My family’s total approaches $100,000, which is a big number. However, on a per person basis we’re under $20,000, which is less than I’ve been able to live on my own.

Next comes discretionary spending (mine in descending order):

  • School Fees & Childcare
  • Gifting
  • Club Fees, Subscriptions & Kids Activities
  • Date Nights
  • Cleaning

Before parenthood, I missed the step change in expenditure, and associated wealth effect, of kids. Note that kids increase human capital, are sources of love and have tremendous option value!

Finally comes luxury spending – travel and vacations.
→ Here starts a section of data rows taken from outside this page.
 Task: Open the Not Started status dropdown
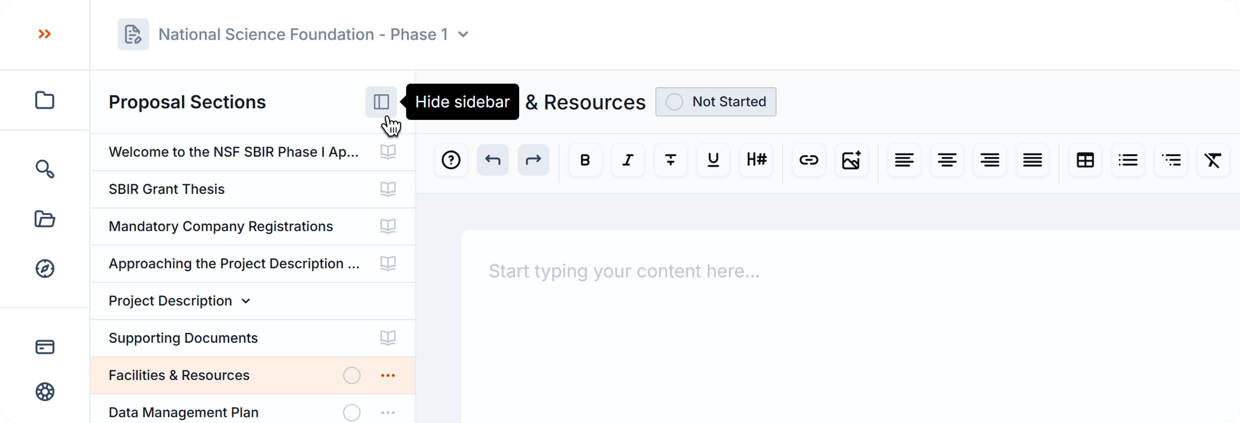(x=715, y=102)
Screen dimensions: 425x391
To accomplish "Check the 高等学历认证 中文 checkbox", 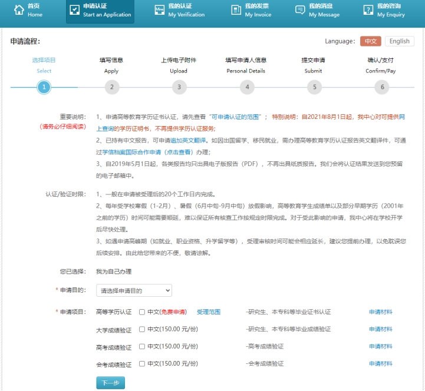I will point(142,312).
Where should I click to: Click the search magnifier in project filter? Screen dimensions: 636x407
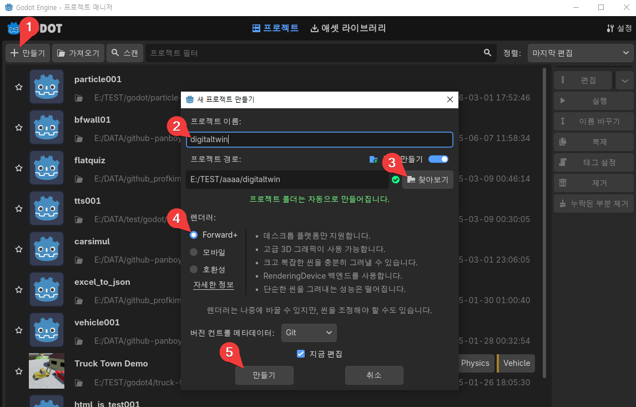pyautogui.click(x=487, y=53)
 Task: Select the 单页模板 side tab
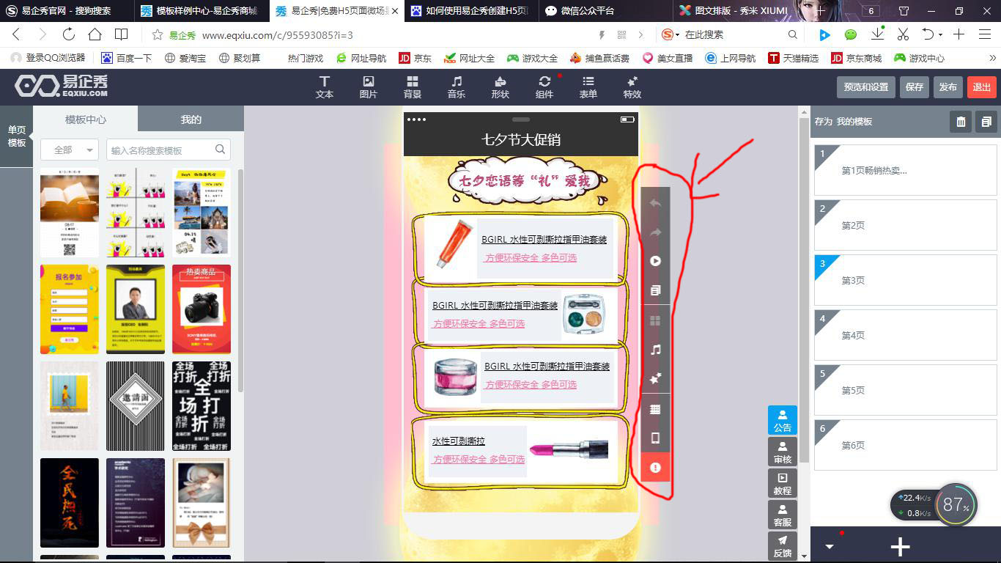point(16,136)
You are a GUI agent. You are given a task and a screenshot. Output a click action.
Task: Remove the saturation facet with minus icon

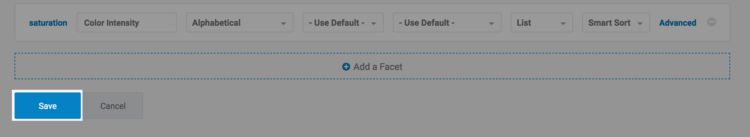(711, 22)
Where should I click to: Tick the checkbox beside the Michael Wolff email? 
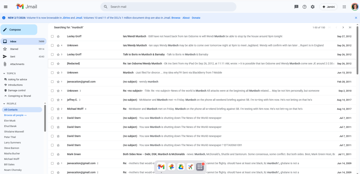52,109
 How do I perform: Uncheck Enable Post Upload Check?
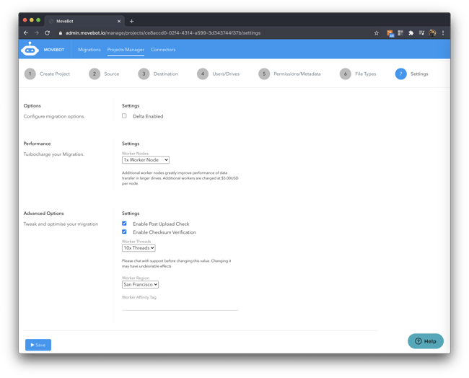coord(124,224)
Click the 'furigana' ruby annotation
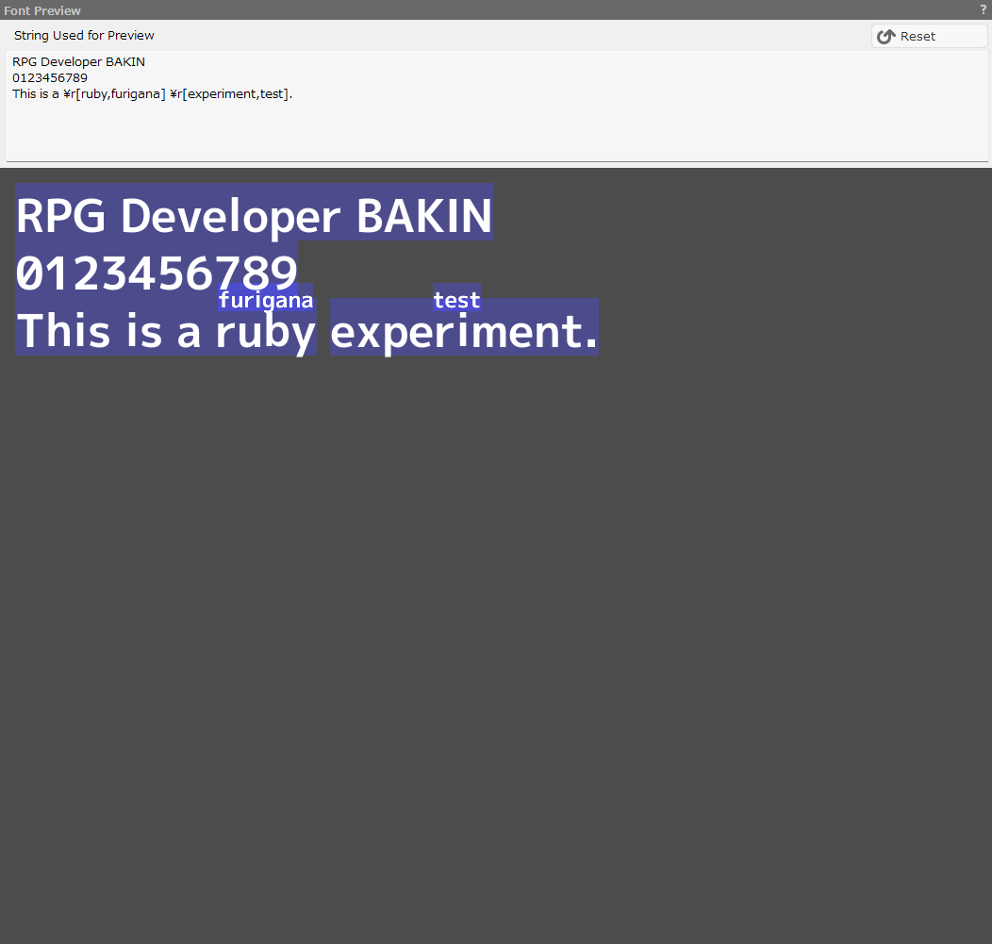The height and width of the screenshot is (944, 992). coord(266,301)
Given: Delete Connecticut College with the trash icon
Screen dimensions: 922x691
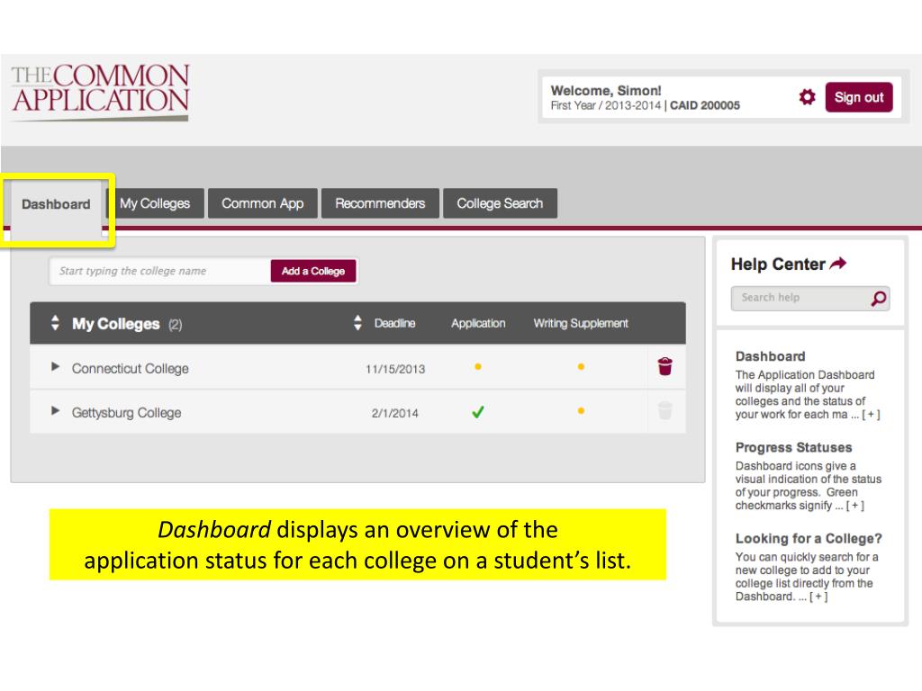Looking at the screenshot, I should [x=665, y=366].
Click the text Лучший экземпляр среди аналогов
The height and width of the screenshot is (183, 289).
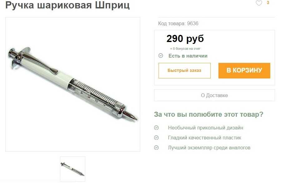click(x=209, y=148)
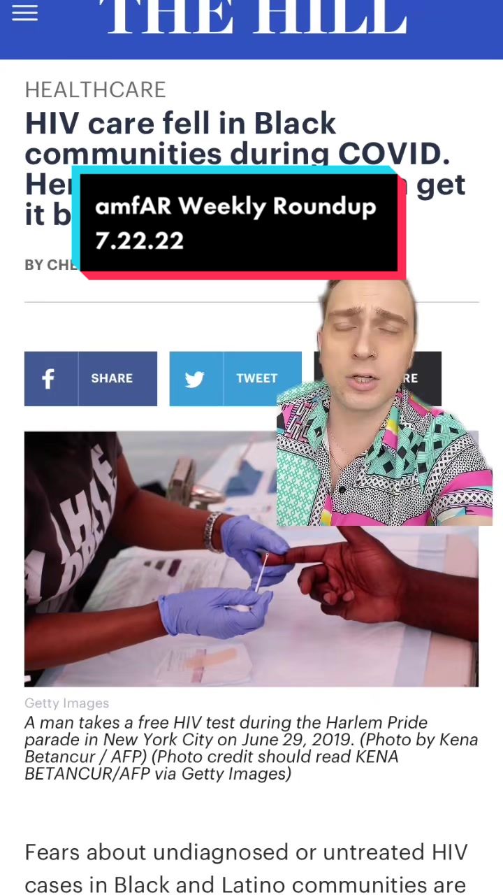Click the article's opening paragraph text

click(x=246, y=869)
With five in my household, luxury spending has been on a rapid downward trend since my second child was born.

Pulling all of that together, you’ll be able to consider your financial wealth relative to your spending.

  • Individual wealth => 5 to 10 years cost of living
  • Generational wealth => 10 to 25 years cost of living
  • Multi-generational wealth => 25 to 40 years cost of living
  • Surplus (excess?) wealth => beyond 40 years cost of living

The appropriate legal structure changes as your family wealth changes.
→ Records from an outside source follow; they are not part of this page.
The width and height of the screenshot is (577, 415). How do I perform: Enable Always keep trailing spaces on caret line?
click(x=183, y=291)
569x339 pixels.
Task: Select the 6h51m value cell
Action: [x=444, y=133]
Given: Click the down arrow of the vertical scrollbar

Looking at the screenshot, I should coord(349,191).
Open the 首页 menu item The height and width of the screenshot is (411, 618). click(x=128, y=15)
To understand effective diversification, express your asset allocation relative to your spending. Consider these categories in years spending:

  • Family home
  • Business investments
  • Real estate investments
  • Retirement accounts
  • Education accounts
  • Taxable investment accounts
  • Cash equivalents
  • Non-yielding luxury assets (art, jewelry, vacation homes)
  • Depreciable assets (boats, RVs, vehicles)

Also write out your sources of income and make your cash flow concentration visible.

Looking at asset, income and cash flow concentration should make your key financial risks more obvious.

Be aware of the human tendency to look away from things that make us uncomfortable.

Micromanaging the “little” will make you miserable – remember to focus on the big things.

Change slowly.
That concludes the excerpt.